I think I got the pics somewhere of a simple "how to" for a 3 color string for those genuinely interested. I'll see if I can dig them up and post them. Nothing fancy, just the way I do it.

Here is a 3 color made with 4 bundles. I'm NOT a Clemson fan, customer was.


----------



## petrey10 (Oct 24, 2008)

how many strands of each did you use??


----------



## SandSquid (Sep 2, 2008)

Jacob,

It's literally just like for a 2 color... Just divide the total number of strands in the bundle by 3 and that's how to lay it up. If I come up w/ an "odd" number I do one extra of the brightest color or one less of the darkest color.

Get some cheap dacron and practice.

Red, White & Blue is my favorite.


----------



## RGR175 (Feb 14, 2010)

What kind of string jig are you guys using??


----------



## SandSquid (Sep 2, 2008)

I have a simple outlook that has served me well: 
"Buy the best and only cry once." 

Therefore I have a LittleJon system and a JoeBass 4-Post rig.

My wife once said "you just have to have the best of everything, don't you!?!?!? 
to which I replied: "I married you didn't I?
.
.


----------



## Bow pro (Mar 4, 2009)

I am going to remember both of thoes saying's SandSquid....That is awsome!


----------



## SandSquid (Sep 2, 2008)

Bow pro said:


> I am going to remember both of thoes saying's SandSquid....That is awsome!



on the subject of :


> "You just have to have the best of everything, don't you!?!?!?
> "I married you didn't I?


If you use it a second or third or even more times, and she repies: "That's getting really old...." 
You seriously do NOT want to reply "Yeah, but so are you." :ballchain :whip:


----------



## Trailerdog (Jul 24, 2008)

SandSquid said:


> Red, White & Blue is my favorite.


This was my first attempt at 3 colors. Matches my Protec.


----------



## petrey10 (Oct 24, 2008)

that looks awesome!


----------



## bbjavelina (Jan 30, 2005)

*Llike NP Archery*

My preference is for two bundles of the primary colors and one strand of a contrasting color.

Three equal (or nearly so) bundles tend to get "confused", whereas, at least to my old eyes, that one strand seems to really stick out.


----------



## 60X (Nov 8, 2002)

What about twisting 3 colors? No spreaders I'm guessing


----------



## Trailerdog (Jul 24, 2008)

*Seperating 3 colors*



60X said:


> What about twisting 3 colors? No spreaders I'm guessing


I use 50# Spider Wire Invisibraid for my end loops. So I also use this to seperate colors if I have to. I've used a strand of string material in the past, but the Spiderwire is slicker and stronger. I could only put in 5 or so twist at time though. The yoke was a chore to work out.

_ _ _ _

To be done —
a – In the bowstring thread, copy the part that opens with the words containing "Three equal (or" and closes with "(Nov 8, 2002)", swapping "bundles" for "groups".
b – In the bowstring thread, what does Trailerdog use for end loops?
c – Write the next post in the bowstring thread, following on from its final post.
The listing after this point has nothing to do with the bowstring thread.

Recorded data —

_ _ _ _

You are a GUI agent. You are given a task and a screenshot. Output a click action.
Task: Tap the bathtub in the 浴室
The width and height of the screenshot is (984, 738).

_ _ _ _

Final results —
a –
Three equal (or nearly so) groups tend to get "confused", whereas, at least to my old eyes, that one strand seems to really stick out.


----------



## 60X (Nov 8, 2002)

b – 50# Spider Wire Invisibraid

c –
----------



## SandSquid (Sep 2, 2008)

60X said:


> What about twisting 3 colors? No spreaders I'm guessing


I call it a "confetti string" pretty cool effect actually


----------



## special (Apr 6, 2009)

For the guys using the tag end method to serve their loops...Whats the best way to finish off on a 3 color string...As you end up with 4 tags at one loop, which method are you using ?


----------



## yakstone (Jun 30, 2008)

You don't necessarily end up with 4 at one loop, you can also do 3 at each loop without any trouble.


----------



## after elk (Jan 25, 2008)

Here's a couple 3 color picts. One is for an Equalizer and the other is on a Protec.


----------



## NP Archery (Jul 29, 2008)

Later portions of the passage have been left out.